Um processo para remover a cafeína do café sem o uso de produtos químicos foi desenvolvido em Schaffhausen, na Suíça, na década de 1930.

A Swiss Water Decaffeinated Coffee refinou esse método em um processo exclusivo no qual o café é imerso em extrato de café verde, durante o qual 99,9% da cafeína é liberada e filtrada. Nos EUA, a remoção de 97% da cafeína é suficiente para se qualificar como descafeinado; na União Europeia, 99,9% deve ser removido.

Embora seja geralmente considerado como preservador do sabor do café em comparação com outros métodos, o processo é relativamente caro. Ele acrescenta de US$ 1 a US$ 2 por 0,5 quilograma ao custo do café verde, diz Paronto, sem mencionar as viagens e o tempo necessários ao processo, pois a descafeinação ocorre na instalação da Swiss Water, no Canadá.

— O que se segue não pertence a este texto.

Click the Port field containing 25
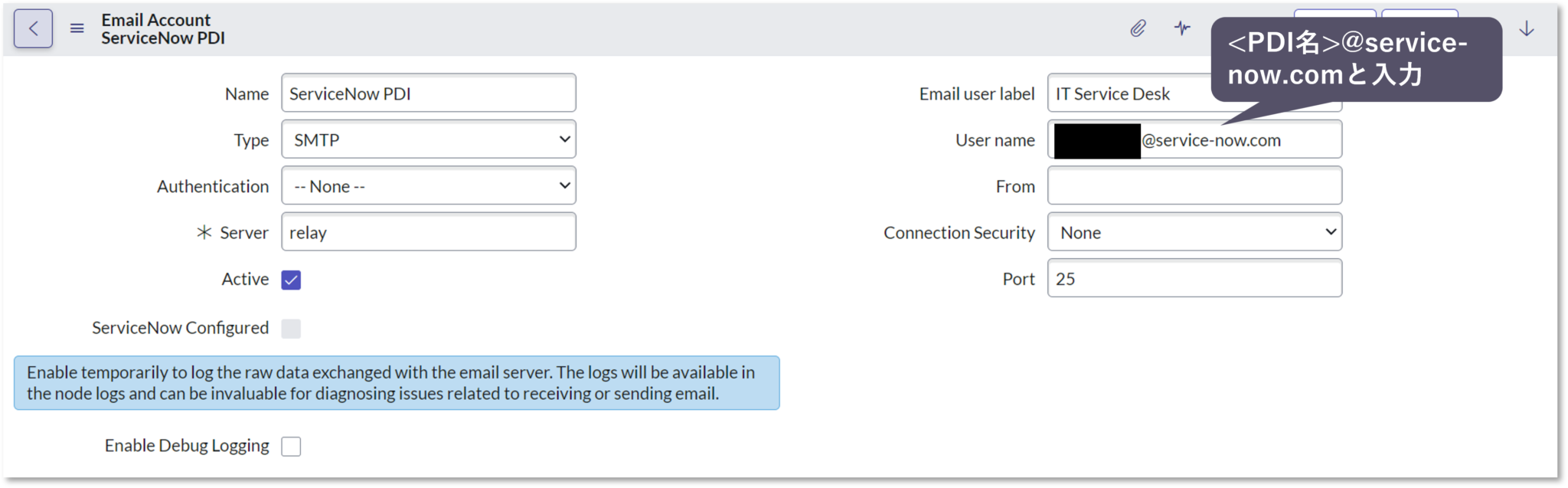 (1194, 279)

Recentemente, outro processo usando acetato de etila vem ganhando popularidade. O produto químico pode ser usado em forma sintética ou derivado naturalmente, em um método frequentemente chamado de “método de cana-de-açúcar”.

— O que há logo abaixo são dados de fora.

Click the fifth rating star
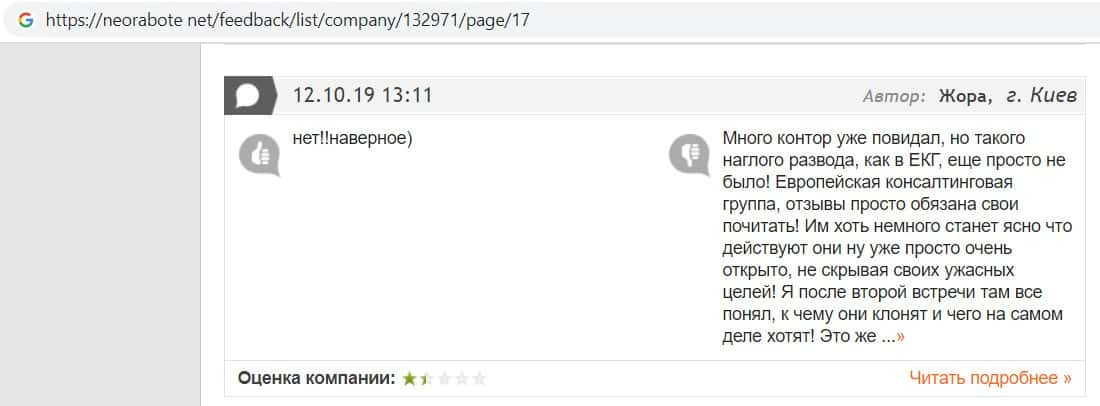The image size is (1100, 406). pos(479,379)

Em ambos os casos, os grãos são vaporizados para abrir seus poros e depois embebidos em uma solução contendo acetato de etila, que se liga às moléculas de cafeína antes de ser eliminado.

O café utilizado por Weihong foi descafeinado por meio de uma versão modificada na qual a polpa, ou mucilagem, do café é adicionada à solução de cana-de-açúcar fermentada. “É uma forma inovadora de fazer a descafeinação”, diz ele, porque “ela não apenas não remove nenhum sabor, como também adiciona uma complexidade sutil à xícara.”